Es geht um das Notfallkontrazeptivum mit dem Markennamen "Ella one". Das Präparat hat den Wirkstoff Ulipristal. Laut EMA kann die Behörde alleine über den europaweiten Wegfall der Rezeptpflicht entscheiden, weil sie die Tablette auch europaweit zugelassen hat - anders als die früher auf den Markt gekommene "Pidana" mit dem Wirkstoff Levonorgestrel über deren grundsätzliche, aber rezeptpflichtige Zulassung die deutsche Arzneiaufsicht entschieden hat. Seit Jahren wird um die rezeptfreie Freigabe der "Pidana" gerungen, aktuell entzweit der Streit auch die Koalition aus Union und SPD.
Jeder Tag zählt
Grundsätzlich wird bei der "Pille danach" zwischen den zwei Wirkstoffen Levonorgestrel und Ulipristal unterschieden. Während der Erstere innerhalb von 72 Stunden nach einer Verhütungspanne eingenommen werden muss, haben die Frauen bei Ulipristal rund 120 Stunden Zeit. Der Stoff verhindert den Eisprung bei einer Follikelgröße bis 18 Millimeter. Bei beiden gilt jedoch: je früher sie eingenommen werden, desto wirksamer sind sie.

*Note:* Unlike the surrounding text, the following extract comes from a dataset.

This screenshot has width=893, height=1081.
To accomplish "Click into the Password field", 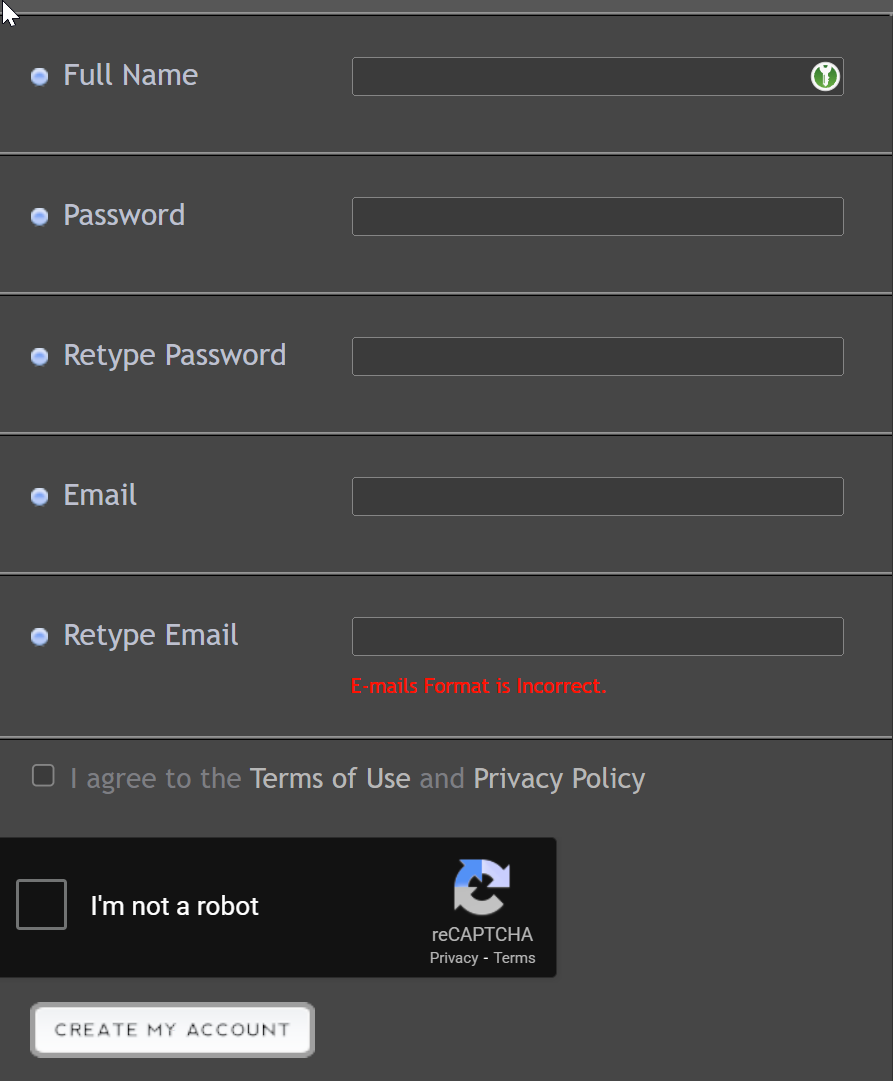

"Weil die meisten Notfälle am Wochenende oder an Feiertagen passieren, erschwert das den Zugang für Frauen enorm", kritisiert die Vorstandsvorsitzende des Familienverbands Pro Familia, Daphne Hahn, die jetzige Praxis. Wertvolle Zeit verrinnt. Vor allem in ländlichen Gebieten müssen Betroffene unter Umständen weite Wege auf sich nehmen, um zu einer Klinik zu gelangen. Inwieweit die "Pille danach" mittlerweile in allen kirchlichen Krankenhäusern überhaupt verschrieben werde, sei unbekannt.

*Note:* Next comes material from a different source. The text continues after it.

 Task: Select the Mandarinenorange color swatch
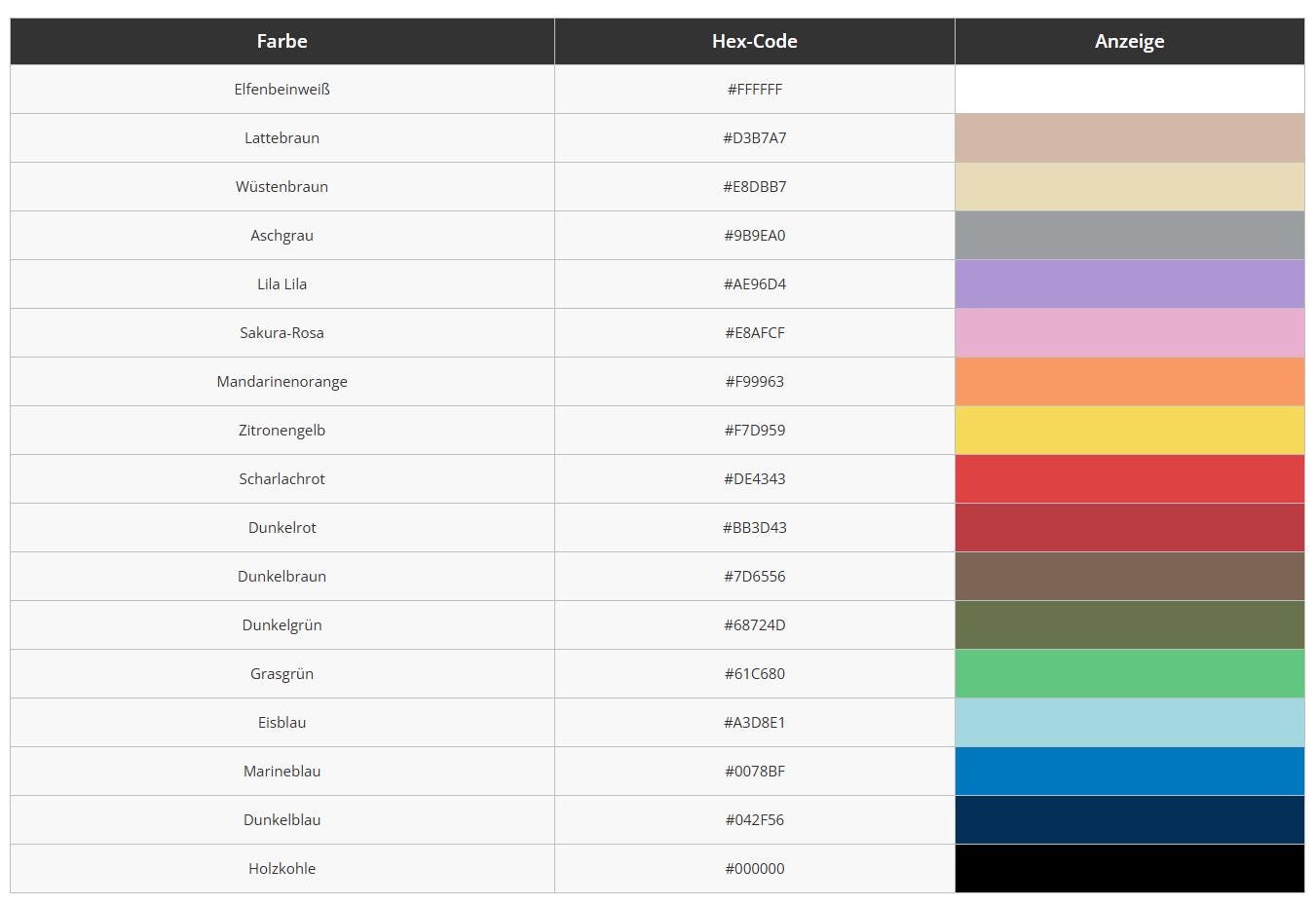point(1129,381)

Hinzu komme, dass am Wochenende nicht nur Gynäkologen Dienst haben: Frauen würden also zum Beispiel von Hals-Nasen-Ohrenärzten oder Orthopäden untersucht. "Diese Ärzte haben häufig keine Ahnung", moniert Hahn. Manche Frauen fühlten sich bei dem Prozedere herabgesetzt, vom Arzt herablassend behandelt. Der unterschwellige oder offen formulierte Vorwurf: Sie sind selbst schuld an der Verhütungspanne. "Wir wissen, dass viele Frauen schlechte Erfahrungen machen, wenn sie in Kliniken gehen", sagt Hahn. Dabei sei eine hundertprozentige Verhütung eine Illusion.
Beratung unumgänglich
Frauenärzte plädieren dagegen schon seit Langem gegen eine rezeptfreie Herausgabe. "Die Beratung kann niemand anders vornehmen als der Frauenarzt beziehungsweise der Arzt im Bereitschaftsdienst", sagt der Präsident des Berufsverbands der Frauenärzte, Christian Albring. Denn die "Pille danach" eignet sich nicht für jede Frau: Werden gleichzeitig Antidepressiva oder Mittel gegen Epilepsie eingenommen, wird die Wirkung herabgesetzt.

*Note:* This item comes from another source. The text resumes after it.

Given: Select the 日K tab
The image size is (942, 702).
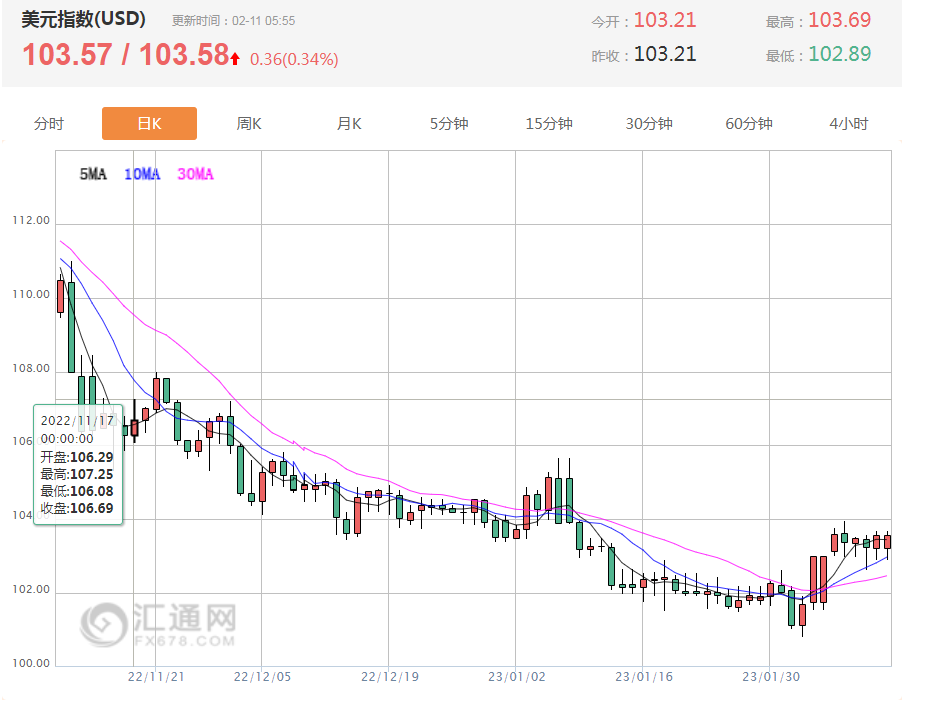Looking at the screenshot, I should click(149, 124).
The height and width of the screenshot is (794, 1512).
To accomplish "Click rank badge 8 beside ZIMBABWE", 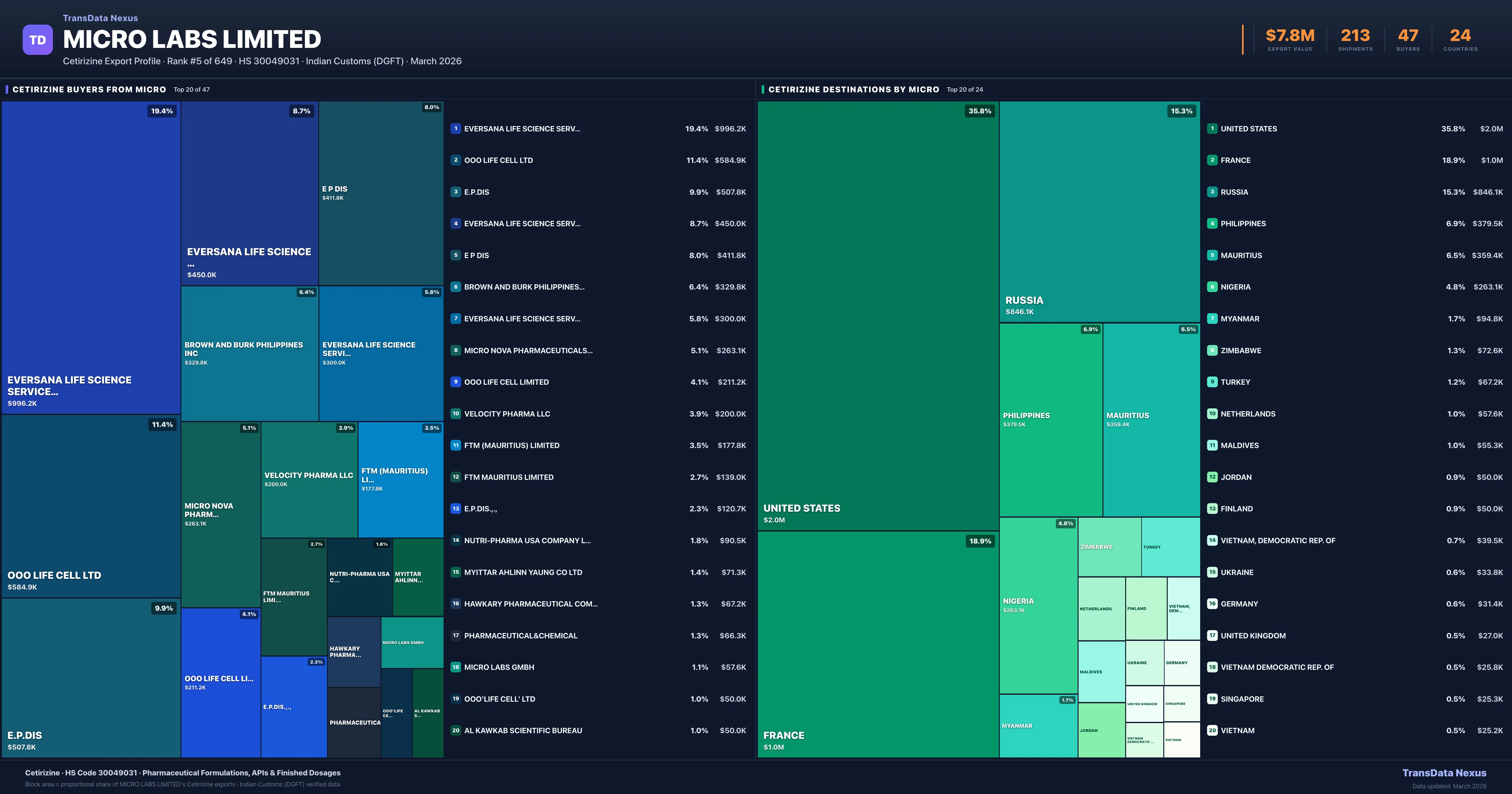I will click(1212, 351).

Auch bei Frauen, die mehr als 70 Kilo (Levonorgestrel) oder 90 Kilo (Ulipristal) wiegen, sind die Mittel nicht mehr wirksam. Zudem müsse eine bereits bestehende Schwangerschaft ausgeschlossen werden. Für den Bereitschaftsdienst in Kliniken wurde eine Checkliste entwickelt, so dass auch Ärzte aus anderen Fachgebieten die Fallstricke bei der Verschreibung des Medikaments kennen.
Der Patient profitiere jedoch nicht nur von der Beratung, sagt Albring. Das jetzige Verfahren sei für die Frauen auch günstiger. Denn die "Pille danach" ist für unter 20-Jährige kostenfrei. In der Apotheke müssten die jungen Frauen zahlen. Hinzu kommt eine mögliche Beratungsgebühr.
Die "Pille danach" per Mausklick
Mitten im Streit um Pro und Contra der Rezeptpflicht haben sich schon kleine Schlupflöcher für Frauen gebildet: So bietet das Online-Ärzteportal "Dr. Ed" mit Sitz in London den Versand der "Pille danach" an, ohne dass die Frau überhaupt das Haus verlassen muss. Seit dem Start der Webseite 2011 haben rund 15.000 Patienten die Online-Sprechstunde besucht. Für Pro Familia-Vorsitzende Hahn dennoch keine Alternative: Denn auch hier dauert der Versand viel zu lange, um eine sichere Verhütung zu garantieren.